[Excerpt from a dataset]

=======

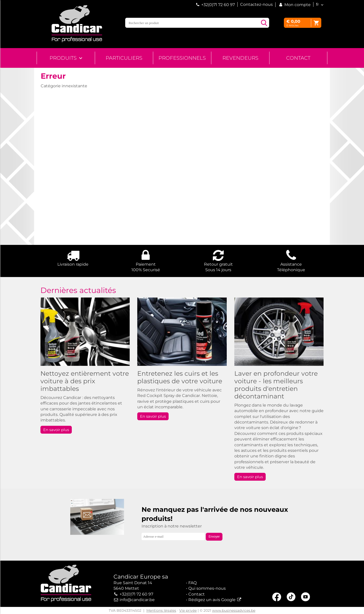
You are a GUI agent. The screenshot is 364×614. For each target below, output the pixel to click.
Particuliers (124, 58)
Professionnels (182, 58)
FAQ (192, 583)
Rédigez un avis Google (212, 600)
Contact (298, 58)
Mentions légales (161, 610)
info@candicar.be (137, 600)
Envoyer (214, 537)
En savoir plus (56, 430)
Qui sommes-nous (207, 588)
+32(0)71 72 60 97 (218, 5)
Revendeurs (240, 58)
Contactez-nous (256, 4)
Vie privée (188, 610)
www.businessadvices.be (234, 610)
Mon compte (294, 5)
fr (317, 4)
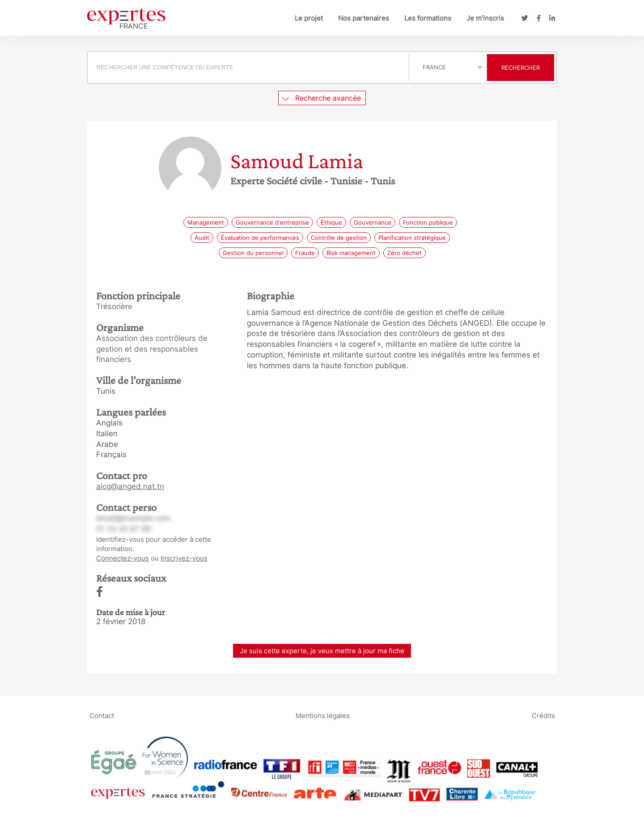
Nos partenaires (364, 18)
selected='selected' (448, 67)
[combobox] (249, 68)
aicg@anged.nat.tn (130, 486)
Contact (102, 715)
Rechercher (521, 68)
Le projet (309, 18)
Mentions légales (322, 715)
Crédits (543, 715)
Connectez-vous (123, 558)
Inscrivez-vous (184, 558)
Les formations (428, 18)
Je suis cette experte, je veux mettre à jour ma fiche (322, 651)
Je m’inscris (485, 18)
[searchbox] (248, 68)
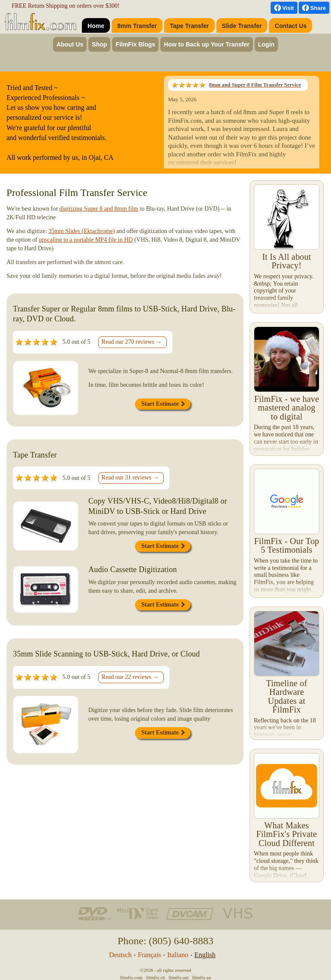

=======

YOUR INSTRUCTIONS:
Write out all of the data again without the pictures, swapping "Mentions légales" for "Informations légales" everywhere it occurs and leaving everything else unchanged.

WRITTEN SOLUTION:
You are a GUI agent. The screenshot is 364×614. For each target below, output the pixel to click.
Particuliers (124, 58)
Professionnels (182, 58)
FAQ (192, 583)
Rédigez un avis Google (212, 600)
Contact (298, 58)
Informations légales (161, 610)
info@candicar.be (137, 600)
Envoyer (214, 537)
En savoir plus (56, 430)
Qui sommes-nous (207, 588)
+32(0)71 72 60 97 (218, 5)
Revendeurs (240, 58)
Contactez-nous (256, 4)
Vie privée (188, 610)
www.businessadvices.be (234, 610)
Mon compte (294, 5)
fr (317, 4)
Nos partenaires (364, 18)
selected='selected' (448, 67)
[combobox] (249, 68)
aicg@anged.nat.tn (130, 486)
Contact (102, 715)
Rechercher (521, 68)
Le projet (309, 18)
Informations légales (322, 715)
Crédits (543, 715)
Connectez-vous (123, 558)
Inscrivez-vous (184, 558)
Les formations (428, 18)
Je suis cette experte, je veux mettre à jour ma fiche (322, 651)
Je m’inscris (485, 18)
[searchbox] (248, 68)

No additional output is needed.